• Question: what is the optical lense made of

    Asked by phoebejardinexx to Hannah, Lucy, Phil, rochellevelho, Stephen on 13 Mar 2017.
    • Photo: Lucy Kissick

      Lucy Kissick answered on 13 Mar 2017:


      If you mean a contact lens I am unfortunately well versed in this, having needed glasses since I was sixteen. The little lenses I put in my eyes every day are made of plastic and bend around my eye, focusing the world into view much the way binoculars do when you mess with the little dial at the top.

    • Photo: Phil Sutton

      Phil Sutton answered on 13 Mar 2017:


      Normally you would make lens out of glass or some types of transparent plastics i.e poly carbonate. It obviously needs allow light to travel through it and also refract the light internally do it can focus it at some desired location.

      However, you can also use large galaxies and black holes that have such strong gravitational fields that they can bend light.

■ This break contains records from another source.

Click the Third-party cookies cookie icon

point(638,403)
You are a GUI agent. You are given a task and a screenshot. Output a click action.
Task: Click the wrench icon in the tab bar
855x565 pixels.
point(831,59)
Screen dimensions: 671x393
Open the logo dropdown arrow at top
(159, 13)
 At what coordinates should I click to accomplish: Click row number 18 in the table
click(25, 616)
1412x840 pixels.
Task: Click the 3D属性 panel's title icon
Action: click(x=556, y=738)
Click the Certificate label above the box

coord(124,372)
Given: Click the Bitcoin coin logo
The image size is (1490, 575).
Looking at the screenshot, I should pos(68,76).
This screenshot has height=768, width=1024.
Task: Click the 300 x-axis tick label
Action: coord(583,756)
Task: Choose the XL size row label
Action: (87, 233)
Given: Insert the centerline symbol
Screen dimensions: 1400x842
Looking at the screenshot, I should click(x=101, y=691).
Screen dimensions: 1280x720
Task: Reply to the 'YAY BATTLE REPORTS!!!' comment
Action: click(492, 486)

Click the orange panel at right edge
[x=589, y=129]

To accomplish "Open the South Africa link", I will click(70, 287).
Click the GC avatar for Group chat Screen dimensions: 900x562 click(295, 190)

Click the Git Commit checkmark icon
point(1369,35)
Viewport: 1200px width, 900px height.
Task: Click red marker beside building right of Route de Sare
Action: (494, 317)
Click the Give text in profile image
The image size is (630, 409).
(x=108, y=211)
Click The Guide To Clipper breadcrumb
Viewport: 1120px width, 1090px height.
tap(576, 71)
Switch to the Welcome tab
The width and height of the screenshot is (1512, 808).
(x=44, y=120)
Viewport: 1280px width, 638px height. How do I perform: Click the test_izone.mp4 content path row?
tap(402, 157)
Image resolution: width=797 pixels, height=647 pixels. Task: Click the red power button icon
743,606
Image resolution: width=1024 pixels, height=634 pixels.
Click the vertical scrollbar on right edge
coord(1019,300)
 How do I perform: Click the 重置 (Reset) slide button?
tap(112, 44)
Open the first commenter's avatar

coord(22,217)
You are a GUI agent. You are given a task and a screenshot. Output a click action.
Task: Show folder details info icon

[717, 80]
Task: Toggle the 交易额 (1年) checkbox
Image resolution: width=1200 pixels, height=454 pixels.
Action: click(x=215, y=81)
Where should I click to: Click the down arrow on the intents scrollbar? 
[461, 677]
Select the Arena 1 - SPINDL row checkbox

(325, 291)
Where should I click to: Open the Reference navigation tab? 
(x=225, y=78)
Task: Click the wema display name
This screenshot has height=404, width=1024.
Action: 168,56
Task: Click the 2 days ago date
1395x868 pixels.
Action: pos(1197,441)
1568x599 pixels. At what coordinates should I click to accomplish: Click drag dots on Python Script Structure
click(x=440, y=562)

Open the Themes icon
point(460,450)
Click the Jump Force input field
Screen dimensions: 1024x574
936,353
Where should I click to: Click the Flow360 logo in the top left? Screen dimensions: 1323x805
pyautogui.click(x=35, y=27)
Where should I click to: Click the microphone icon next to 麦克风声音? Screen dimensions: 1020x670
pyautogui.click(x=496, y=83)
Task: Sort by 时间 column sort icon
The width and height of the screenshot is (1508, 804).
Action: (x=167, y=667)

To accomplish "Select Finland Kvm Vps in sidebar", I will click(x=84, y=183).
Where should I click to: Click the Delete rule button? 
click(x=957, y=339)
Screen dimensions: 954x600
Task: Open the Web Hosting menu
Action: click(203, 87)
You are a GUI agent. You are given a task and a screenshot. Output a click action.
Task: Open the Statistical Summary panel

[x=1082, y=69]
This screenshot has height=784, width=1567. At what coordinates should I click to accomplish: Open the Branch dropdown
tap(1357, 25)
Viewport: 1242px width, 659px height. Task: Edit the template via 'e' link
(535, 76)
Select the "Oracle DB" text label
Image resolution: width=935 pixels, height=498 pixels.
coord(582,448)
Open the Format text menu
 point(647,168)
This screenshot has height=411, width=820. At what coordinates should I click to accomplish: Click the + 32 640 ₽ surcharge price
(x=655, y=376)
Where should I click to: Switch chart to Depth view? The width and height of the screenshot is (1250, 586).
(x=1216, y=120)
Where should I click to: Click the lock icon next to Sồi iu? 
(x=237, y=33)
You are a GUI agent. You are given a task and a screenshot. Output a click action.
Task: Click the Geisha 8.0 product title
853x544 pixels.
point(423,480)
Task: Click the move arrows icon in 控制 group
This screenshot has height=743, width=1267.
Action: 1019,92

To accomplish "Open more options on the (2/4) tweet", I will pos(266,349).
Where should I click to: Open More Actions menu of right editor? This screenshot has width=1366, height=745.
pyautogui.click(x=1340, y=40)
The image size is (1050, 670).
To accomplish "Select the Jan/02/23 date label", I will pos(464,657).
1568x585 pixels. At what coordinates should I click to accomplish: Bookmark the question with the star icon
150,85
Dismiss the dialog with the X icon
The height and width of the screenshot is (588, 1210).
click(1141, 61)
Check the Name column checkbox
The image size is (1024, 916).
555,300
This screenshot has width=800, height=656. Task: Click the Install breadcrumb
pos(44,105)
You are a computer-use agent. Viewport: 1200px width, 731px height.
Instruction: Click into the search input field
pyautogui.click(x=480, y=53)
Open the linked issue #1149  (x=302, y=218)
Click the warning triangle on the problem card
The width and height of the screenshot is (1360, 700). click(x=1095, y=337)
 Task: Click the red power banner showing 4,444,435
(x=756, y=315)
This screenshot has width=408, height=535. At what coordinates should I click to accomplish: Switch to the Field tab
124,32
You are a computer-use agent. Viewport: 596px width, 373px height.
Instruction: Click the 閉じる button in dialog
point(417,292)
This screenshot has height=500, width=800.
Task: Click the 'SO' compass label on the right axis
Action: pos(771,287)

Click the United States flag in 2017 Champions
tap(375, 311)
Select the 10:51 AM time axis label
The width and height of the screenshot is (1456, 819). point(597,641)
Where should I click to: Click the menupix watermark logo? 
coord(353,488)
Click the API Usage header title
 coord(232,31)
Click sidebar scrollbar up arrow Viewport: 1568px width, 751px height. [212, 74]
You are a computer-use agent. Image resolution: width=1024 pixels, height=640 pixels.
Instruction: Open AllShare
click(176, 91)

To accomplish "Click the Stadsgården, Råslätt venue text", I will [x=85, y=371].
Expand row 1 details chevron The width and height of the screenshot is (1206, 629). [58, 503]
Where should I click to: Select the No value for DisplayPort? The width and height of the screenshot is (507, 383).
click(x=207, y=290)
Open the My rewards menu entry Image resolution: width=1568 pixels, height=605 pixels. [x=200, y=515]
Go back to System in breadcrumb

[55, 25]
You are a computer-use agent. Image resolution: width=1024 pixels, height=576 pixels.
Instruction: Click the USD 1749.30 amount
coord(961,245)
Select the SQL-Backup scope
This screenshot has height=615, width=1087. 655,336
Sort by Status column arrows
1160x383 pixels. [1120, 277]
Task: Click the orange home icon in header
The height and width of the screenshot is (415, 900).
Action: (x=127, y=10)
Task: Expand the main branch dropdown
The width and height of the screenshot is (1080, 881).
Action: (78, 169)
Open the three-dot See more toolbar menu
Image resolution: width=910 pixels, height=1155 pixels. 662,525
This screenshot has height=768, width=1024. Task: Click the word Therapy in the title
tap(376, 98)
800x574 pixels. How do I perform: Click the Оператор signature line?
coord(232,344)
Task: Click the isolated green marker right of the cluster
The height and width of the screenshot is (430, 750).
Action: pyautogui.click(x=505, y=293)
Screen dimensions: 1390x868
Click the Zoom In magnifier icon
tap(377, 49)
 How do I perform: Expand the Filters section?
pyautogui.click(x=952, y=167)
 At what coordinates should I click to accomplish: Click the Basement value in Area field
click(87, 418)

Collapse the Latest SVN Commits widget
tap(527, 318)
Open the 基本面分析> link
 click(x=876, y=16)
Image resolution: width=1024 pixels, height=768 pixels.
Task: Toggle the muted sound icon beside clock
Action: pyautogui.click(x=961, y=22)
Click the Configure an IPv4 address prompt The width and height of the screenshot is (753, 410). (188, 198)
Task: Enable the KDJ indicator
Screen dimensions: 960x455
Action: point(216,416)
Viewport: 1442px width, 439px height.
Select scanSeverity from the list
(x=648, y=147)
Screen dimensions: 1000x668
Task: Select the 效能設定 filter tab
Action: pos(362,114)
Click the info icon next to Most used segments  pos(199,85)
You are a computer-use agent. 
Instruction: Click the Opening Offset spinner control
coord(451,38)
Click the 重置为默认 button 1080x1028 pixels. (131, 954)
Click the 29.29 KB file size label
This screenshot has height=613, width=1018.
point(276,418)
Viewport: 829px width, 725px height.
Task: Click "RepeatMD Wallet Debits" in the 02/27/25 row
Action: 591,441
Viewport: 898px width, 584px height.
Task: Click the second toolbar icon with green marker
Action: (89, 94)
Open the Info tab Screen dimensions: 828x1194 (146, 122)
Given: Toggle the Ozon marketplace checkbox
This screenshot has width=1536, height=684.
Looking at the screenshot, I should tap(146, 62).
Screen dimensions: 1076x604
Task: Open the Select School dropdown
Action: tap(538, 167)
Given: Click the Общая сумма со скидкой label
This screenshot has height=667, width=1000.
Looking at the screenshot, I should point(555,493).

They can then be used similar to a normal lens that will bend the light through refraction to magnify more distant objects on the universe. With refer to it as gravitational lensing and we have already been able to find galaxies much further away than we would normally be able to see.

    • Photo: Stephen Pulker

      Stephen Pulker answered on 15 Mar 2017:


      I’ve had a quick check of the camera designs on the rover . . . the optical lenses are made from glass, but a special grade of glass (some time called “crown glass”) which has very high performance (the light is distorted less and reflected less as it passes into and out of the glass and spreads out less as it travels through the glass). These high performances are required to get the image accuracy required for the computer to figure out where it is going.

    • Photo: Hannah Sargeant

      Hannah Sargeant answered on 15 Mar 2017:


      I can’t add any more to these great answers, hopefully you’ve got everything you wanted to know and more!